Yeah. She was really nice about it and called me cute, told me I was a little young, even for her, and gave me a nice sloppy kiss.

[10] I am a total reptile NERD. almost an amateur herpetologist [ha]. I can tell you the latin name of just about any lizard off of the top of my head, as well as its breeding habits, history, and preferred habitat. I'm pretty good with snakes, and not bad with amphibians. I'd love to keep reptiles again, but Dorian just isn't into it.

[11] Growing up I had no real concept of danger or consequences. I understood the stove was hot and I shouldn't touch it, but I was the little maniac who was jumping off of the entertainment center as soon as I could walk, and riding my skateboard off of the roof and into the pool as soon as I could ollie. I've calmed down as an adult, but I've broken my fair share of bones.


[12] I think in pictures. Seriously, my brain works like a poorly animated cartoon. This is probably why math is such a challenge for me. When someone says "2 + 2 = 4", I literally see two little 2's standing next to eachother, looking slightly confused. I understand how the concept works, but the pictures come first. I remember things the same way. When someone describes something to me, or tells me a story, if it's lacking detail or just isn't believable my mind will either fill in the gaps or completely ditch it and tune out. Sometimes beneficial, sometimes not.


[13] My 'girlfriend' in the 7th grade was arrested for teen prostitution. Looking back it makes sense because she was totally pressuring me to have sex, and I was totally like 'sorry, parents r 2 crazy k' when in reality it was 'sorry, I'm 12 and I barely have pubes and my penis is tiny, k'. Anyway, turns out she was turning tricks and involved in some sort of incest. The incest is just a rumor, though. This is interesting to me, but also really sad.

[14] I have difficulty with my emotions.
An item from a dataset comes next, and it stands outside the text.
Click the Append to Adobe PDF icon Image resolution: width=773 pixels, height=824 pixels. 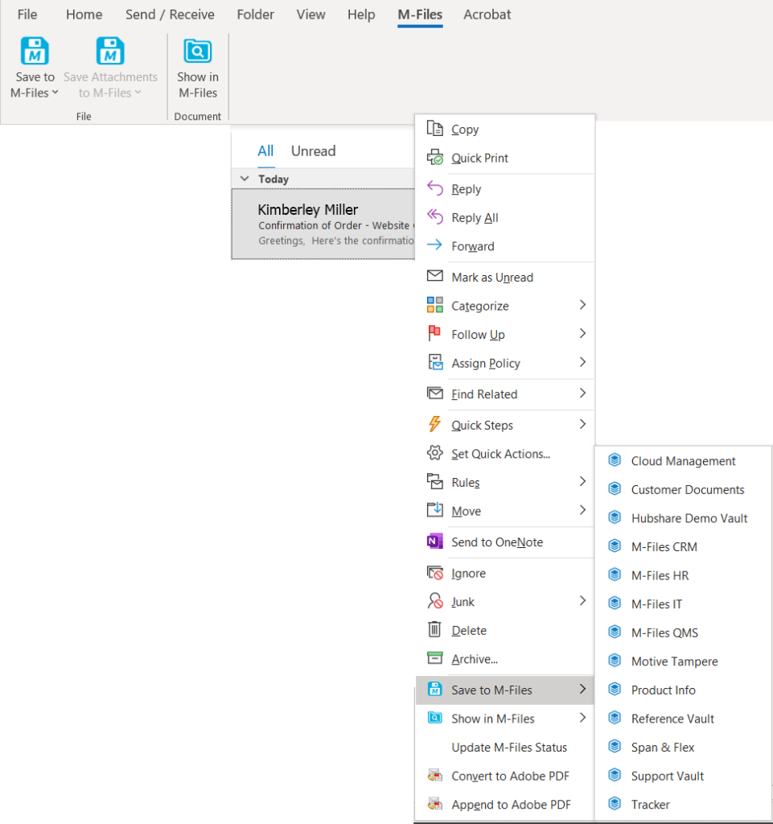pos(433,804)
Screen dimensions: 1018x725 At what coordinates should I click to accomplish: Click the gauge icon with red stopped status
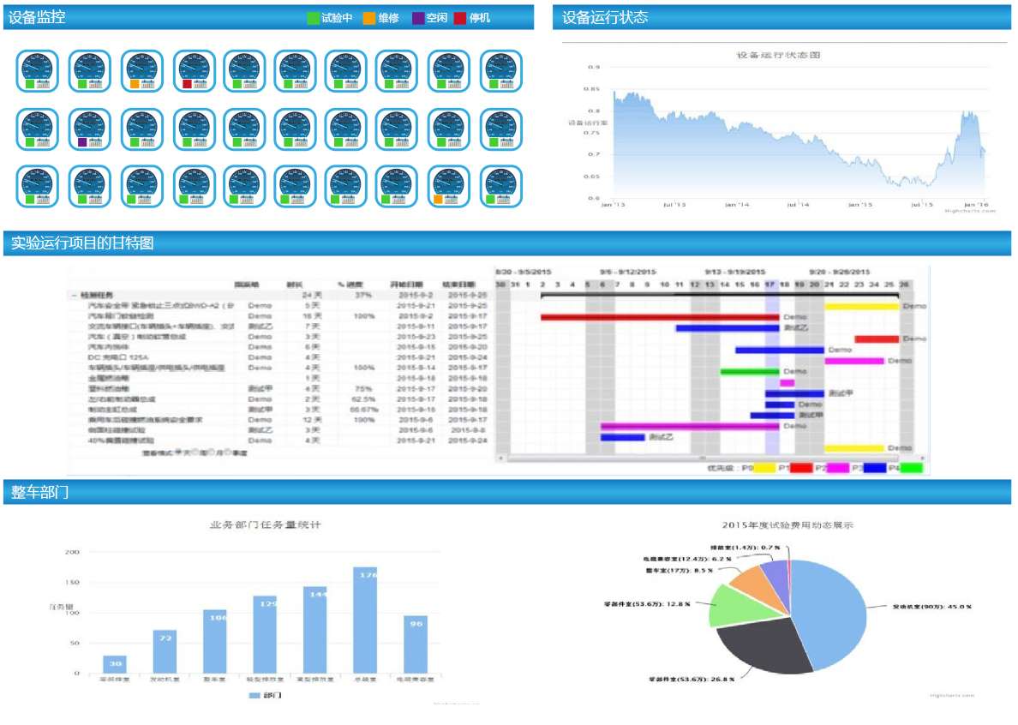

Because my father figure was my grandfather, and he was a tough old greek bastard, I think I've kind of tried to unconciously emulate the 'strong silent type' of man that he was, although I pretty much fail at silence. When I do show my emotions they tend to be extreme, whether they be anger, sadness, or happiness. I have only cried four times in my adult life, and they all centered around the deaths of those I loved [my grandpops, my best friend enzo, my daughter zoe, and my dog]. My neutral state is fairly hard to read, and although I am generally content I think I come across as quite boring.

[15] I really like kids. Despite my 'intimidating' [so says my mom - she likens me to Tony Soprano] appearance, I absolutely love children, and they really like me. I have a way with them. Small things in general, I think [I hate to compare kids to animals, but hey]. When Dorian and I are out in public babies and kids alike are absolutely fascinated with me, and as soon as I make eye contact I get a gigantic smile. The other day we were eating breakfast in a little cafe and this little boy had no interest in eating, all he wanted to do was share his toys and play with me. I was happy to oblige. I think I annoyed his mom.